### REQUIRED WORK
Find and return every line of the data that contains the word "size".

START DATA EXTRACT

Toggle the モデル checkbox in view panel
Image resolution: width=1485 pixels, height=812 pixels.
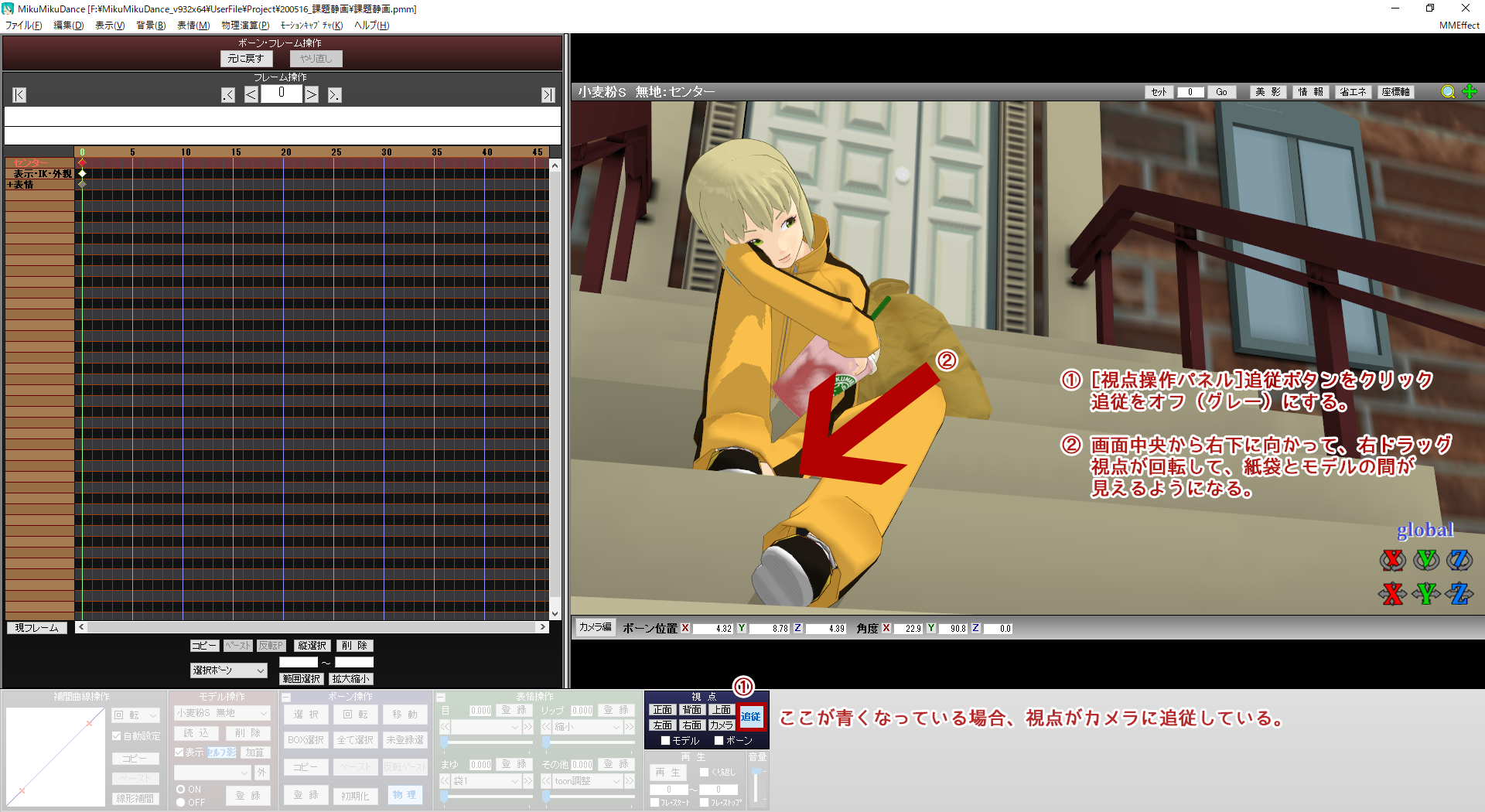(665, 741)
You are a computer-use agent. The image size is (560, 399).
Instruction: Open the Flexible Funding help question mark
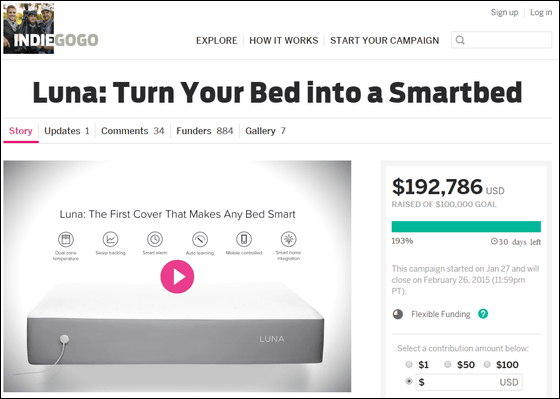click(x=483, y=314)
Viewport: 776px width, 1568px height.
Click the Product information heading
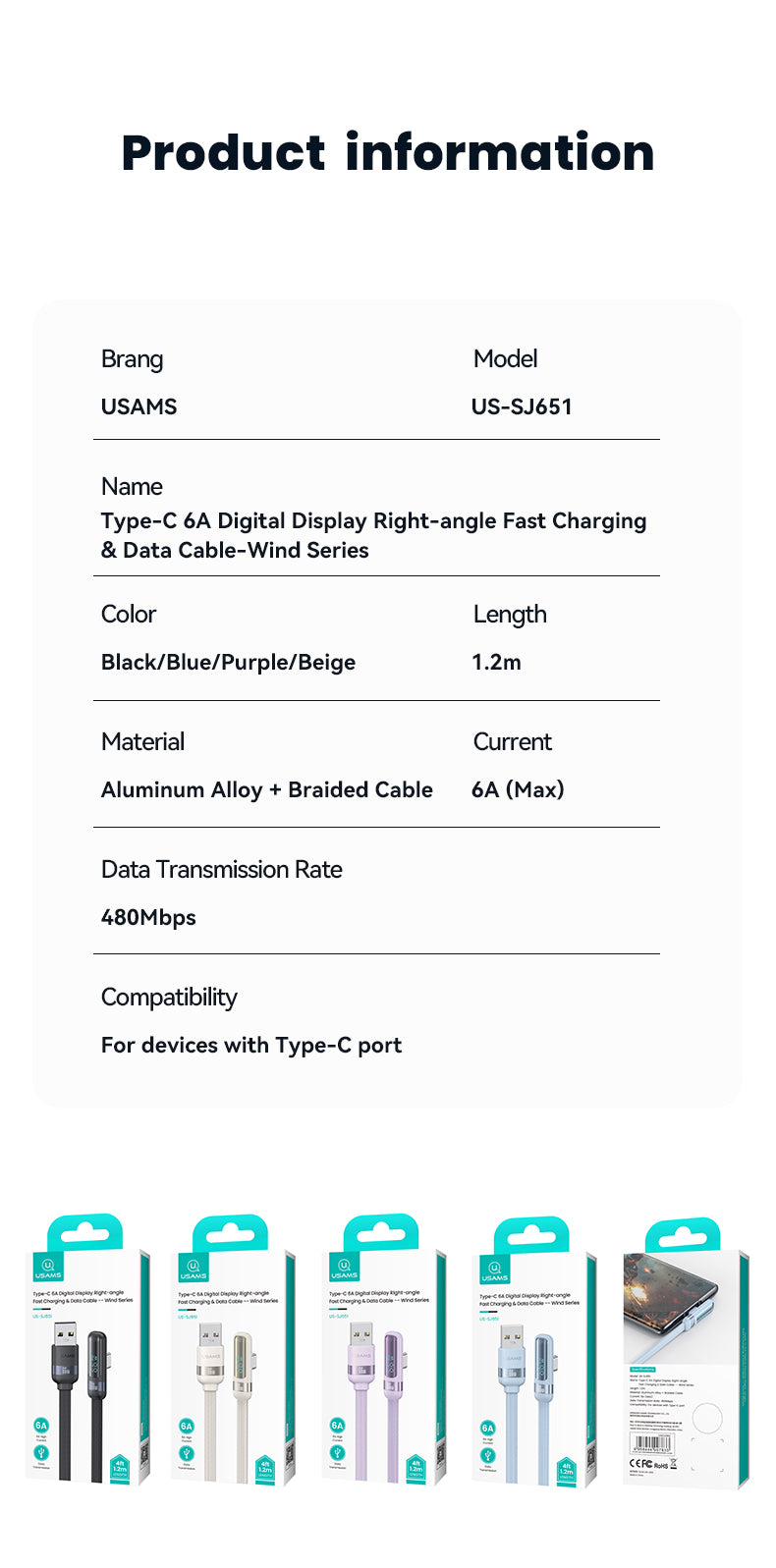click(x=388, y=153)
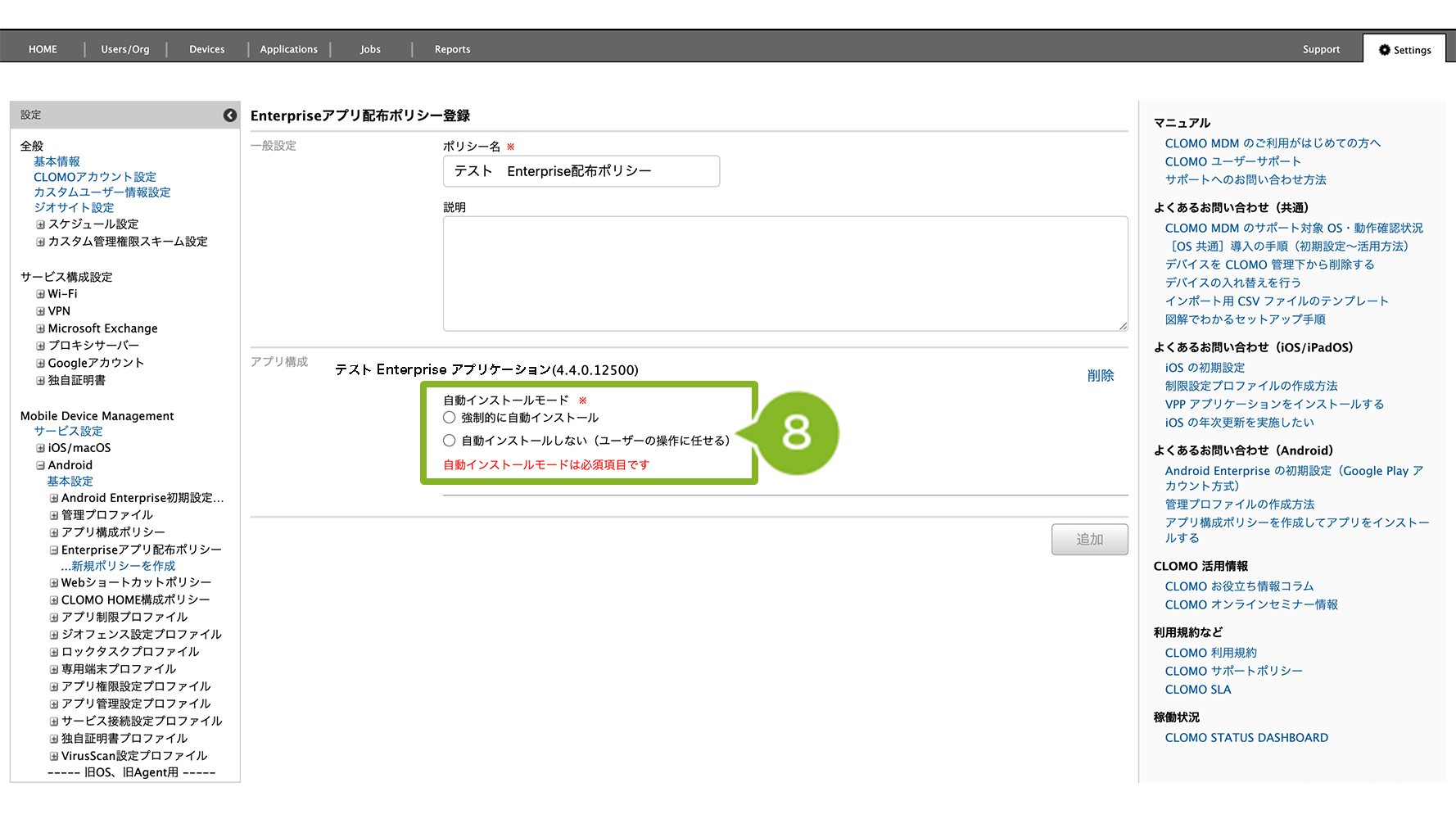Open the Devices menu
Viewport: 1456px width, 819px height.
206,50
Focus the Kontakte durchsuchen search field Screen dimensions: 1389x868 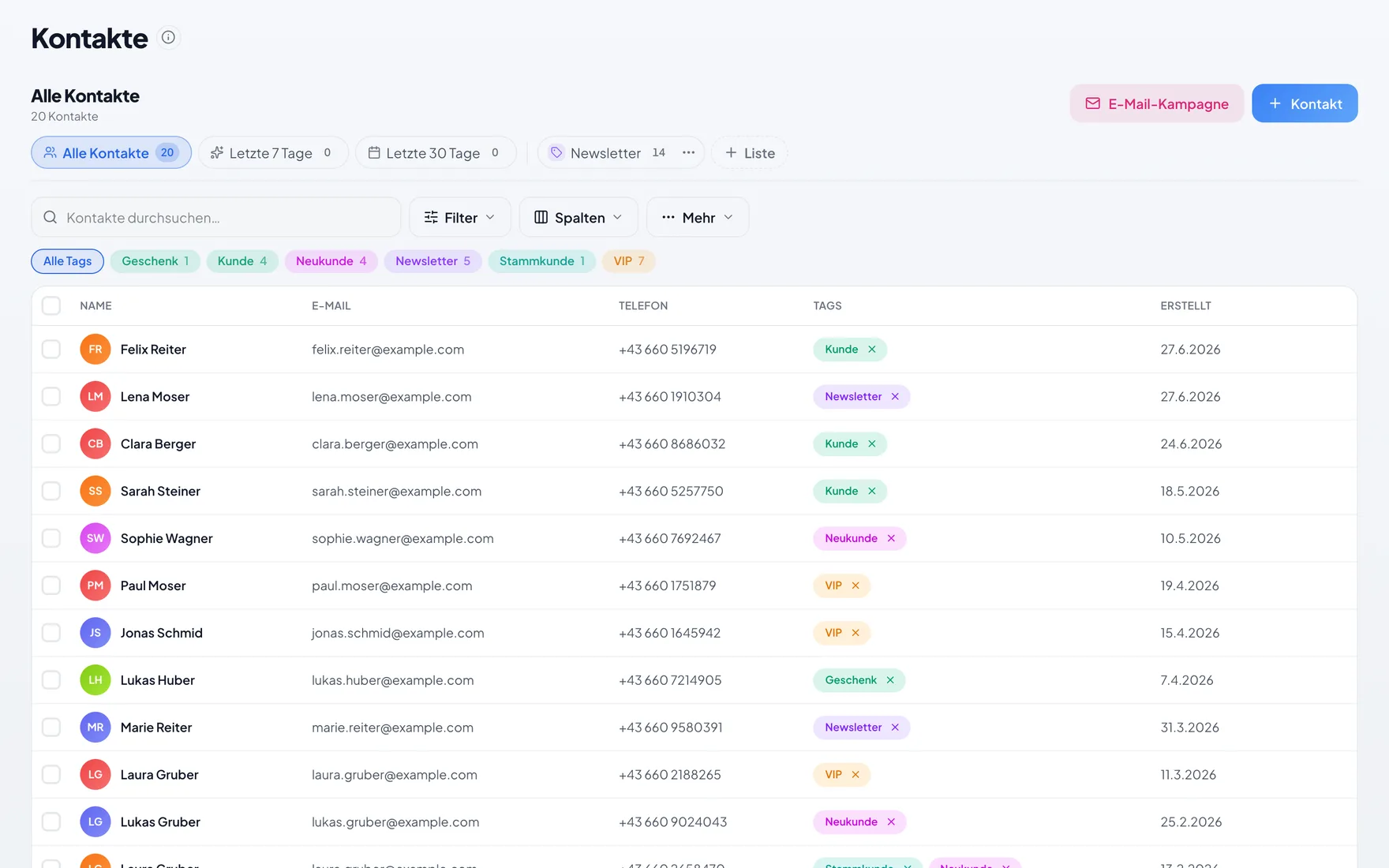(216, 217)
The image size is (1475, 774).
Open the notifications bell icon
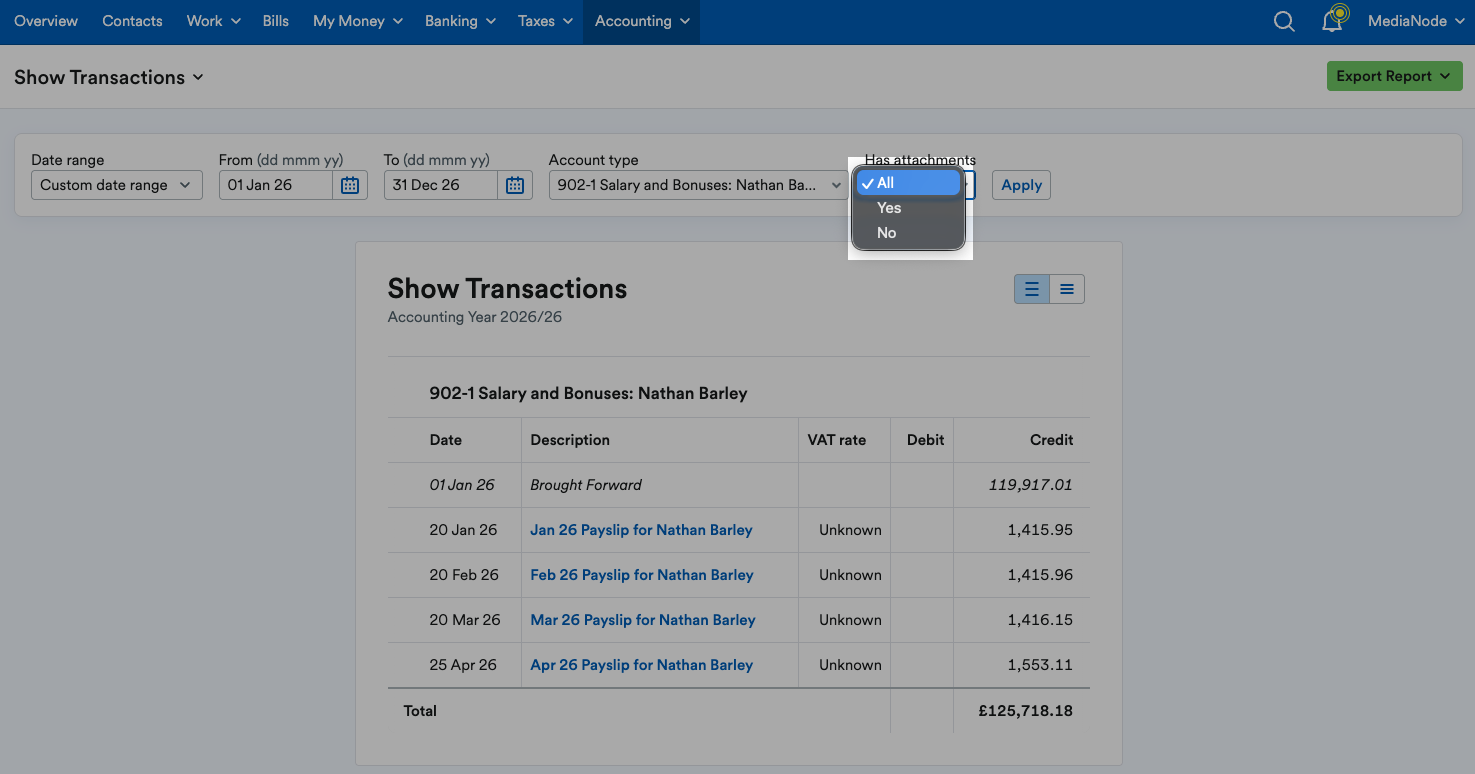[1334, 20]
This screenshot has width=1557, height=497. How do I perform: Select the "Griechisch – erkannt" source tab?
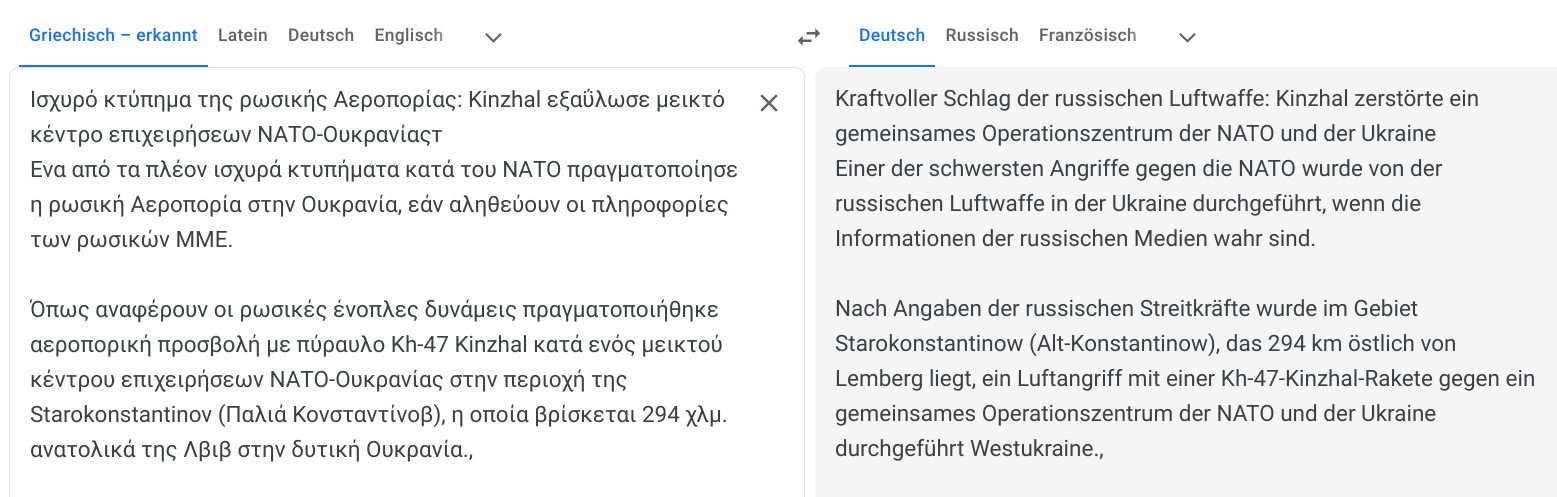click(x=113, y=35)
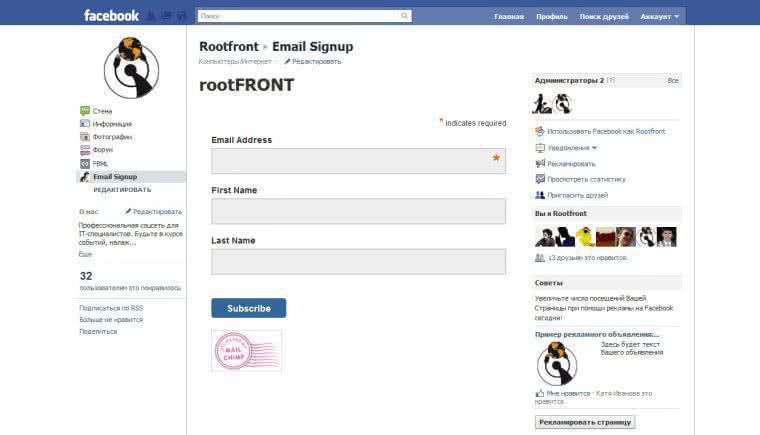Open the Стена (Wall) sidebar item
The width and height of the screenshot is (760, 435).
pos(102,111)
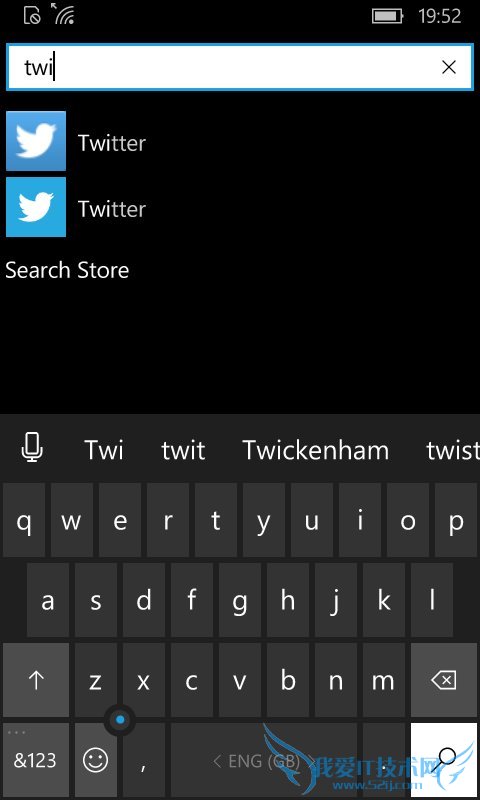The height and width of the screenshot is (800, 480).
Task: Switch keyboard language via ENG (GB) spacebar
Action: (x=264, y=760)
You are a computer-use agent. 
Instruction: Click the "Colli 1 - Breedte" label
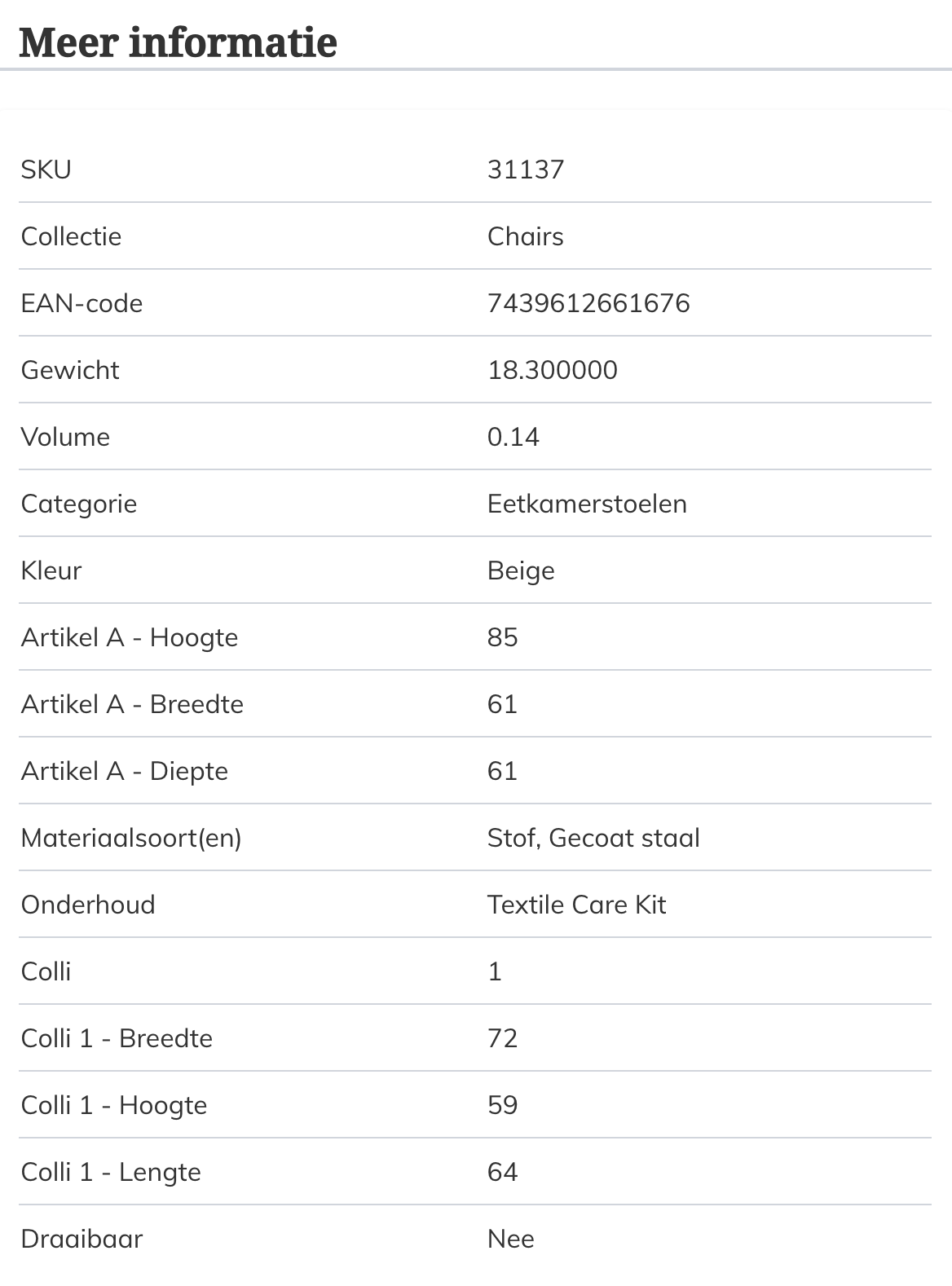(x=117, y=1038)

END DATA EXTRACT

### SOLVED PROBLEM
You are a computer-use agent. The image size is (560, 399).
The image size is (1475, 774).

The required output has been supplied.